>>>>>

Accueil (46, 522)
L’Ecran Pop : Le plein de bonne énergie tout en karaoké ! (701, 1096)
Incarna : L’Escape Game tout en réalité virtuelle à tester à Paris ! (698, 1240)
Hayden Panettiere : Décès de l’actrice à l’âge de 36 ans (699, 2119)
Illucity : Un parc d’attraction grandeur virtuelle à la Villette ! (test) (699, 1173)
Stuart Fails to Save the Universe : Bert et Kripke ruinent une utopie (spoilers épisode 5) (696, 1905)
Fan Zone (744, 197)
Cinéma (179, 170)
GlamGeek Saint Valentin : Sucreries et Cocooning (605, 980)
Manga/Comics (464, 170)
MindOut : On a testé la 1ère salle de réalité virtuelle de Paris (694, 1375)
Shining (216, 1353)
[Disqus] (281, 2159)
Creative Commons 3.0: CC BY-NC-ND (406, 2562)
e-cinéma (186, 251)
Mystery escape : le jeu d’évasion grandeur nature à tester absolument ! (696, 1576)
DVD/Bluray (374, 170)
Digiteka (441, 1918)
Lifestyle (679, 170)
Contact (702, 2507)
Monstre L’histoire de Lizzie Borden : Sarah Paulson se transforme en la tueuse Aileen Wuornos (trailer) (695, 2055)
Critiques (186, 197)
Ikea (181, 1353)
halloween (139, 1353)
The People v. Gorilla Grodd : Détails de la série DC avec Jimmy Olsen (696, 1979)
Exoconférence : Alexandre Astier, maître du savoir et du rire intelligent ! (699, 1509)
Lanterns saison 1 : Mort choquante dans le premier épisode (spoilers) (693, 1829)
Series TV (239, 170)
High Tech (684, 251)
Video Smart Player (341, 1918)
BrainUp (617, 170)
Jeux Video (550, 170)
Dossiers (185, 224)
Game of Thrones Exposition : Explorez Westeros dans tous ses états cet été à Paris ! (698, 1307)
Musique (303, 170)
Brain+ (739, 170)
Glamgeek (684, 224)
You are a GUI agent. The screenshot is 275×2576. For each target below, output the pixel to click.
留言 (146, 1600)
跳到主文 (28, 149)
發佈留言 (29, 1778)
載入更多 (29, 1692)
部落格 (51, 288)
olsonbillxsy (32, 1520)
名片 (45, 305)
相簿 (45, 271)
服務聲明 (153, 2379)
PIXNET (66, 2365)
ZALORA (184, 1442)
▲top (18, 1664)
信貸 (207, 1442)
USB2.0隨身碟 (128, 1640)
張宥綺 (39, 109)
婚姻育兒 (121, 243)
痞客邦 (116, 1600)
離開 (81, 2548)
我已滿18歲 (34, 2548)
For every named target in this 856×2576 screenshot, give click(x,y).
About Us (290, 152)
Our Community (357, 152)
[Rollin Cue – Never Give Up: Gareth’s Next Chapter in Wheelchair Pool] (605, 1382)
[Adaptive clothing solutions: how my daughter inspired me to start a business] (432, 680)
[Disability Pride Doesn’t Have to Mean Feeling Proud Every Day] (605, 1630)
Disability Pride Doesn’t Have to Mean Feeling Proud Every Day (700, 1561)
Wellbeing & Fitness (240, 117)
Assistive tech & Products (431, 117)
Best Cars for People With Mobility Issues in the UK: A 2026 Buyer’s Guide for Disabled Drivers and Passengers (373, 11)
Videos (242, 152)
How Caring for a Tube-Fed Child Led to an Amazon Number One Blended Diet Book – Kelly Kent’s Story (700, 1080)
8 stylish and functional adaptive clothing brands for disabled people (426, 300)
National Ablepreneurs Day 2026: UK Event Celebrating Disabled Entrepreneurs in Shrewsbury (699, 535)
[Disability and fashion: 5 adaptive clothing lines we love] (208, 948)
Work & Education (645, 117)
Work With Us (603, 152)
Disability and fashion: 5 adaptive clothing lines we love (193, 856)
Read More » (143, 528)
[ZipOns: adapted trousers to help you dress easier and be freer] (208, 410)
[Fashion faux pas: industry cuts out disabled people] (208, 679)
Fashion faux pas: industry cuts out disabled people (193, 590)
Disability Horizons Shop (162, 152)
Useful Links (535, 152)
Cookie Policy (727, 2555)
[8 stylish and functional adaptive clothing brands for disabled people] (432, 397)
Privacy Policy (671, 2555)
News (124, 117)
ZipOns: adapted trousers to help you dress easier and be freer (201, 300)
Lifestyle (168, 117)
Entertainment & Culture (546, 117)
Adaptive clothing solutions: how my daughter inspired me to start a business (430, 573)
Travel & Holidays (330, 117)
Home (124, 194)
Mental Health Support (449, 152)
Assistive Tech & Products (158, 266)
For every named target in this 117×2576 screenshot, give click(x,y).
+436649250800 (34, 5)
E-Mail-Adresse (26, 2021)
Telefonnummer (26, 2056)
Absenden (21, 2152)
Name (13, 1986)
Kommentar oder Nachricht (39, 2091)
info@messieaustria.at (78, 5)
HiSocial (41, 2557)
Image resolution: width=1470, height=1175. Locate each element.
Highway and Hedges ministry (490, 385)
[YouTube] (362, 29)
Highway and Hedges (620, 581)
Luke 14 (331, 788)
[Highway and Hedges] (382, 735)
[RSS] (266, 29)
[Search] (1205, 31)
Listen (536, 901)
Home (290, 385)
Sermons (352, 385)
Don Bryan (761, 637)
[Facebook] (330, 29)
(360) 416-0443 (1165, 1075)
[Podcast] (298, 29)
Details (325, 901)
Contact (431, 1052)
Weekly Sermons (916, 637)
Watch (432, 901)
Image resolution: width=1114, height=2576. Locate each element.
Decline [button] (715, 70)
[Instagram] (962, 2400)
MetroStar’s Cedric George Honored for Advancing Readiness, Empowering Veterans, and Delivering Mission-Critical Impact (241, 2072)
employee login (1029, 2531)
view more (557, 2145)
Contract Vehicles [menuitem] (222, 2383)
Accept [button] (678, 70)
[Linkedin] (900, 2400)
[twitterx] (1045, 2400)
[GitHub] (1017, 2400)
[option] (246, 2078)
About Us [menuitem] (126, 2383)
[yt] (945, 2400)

<<<<<

• [TASK OBJECTIVE]: Find the string "tout" in the entries above and return each line that holds it.

• [SOLUTION TO THIS PROBLEM]:
L’Ecran Pop : Le plein de bonne énergie tout en karaoké ! (701, 1096)
Incarna : L’Escape Game tout en réalité virtuelle à tester à Paris ! (698, 1240)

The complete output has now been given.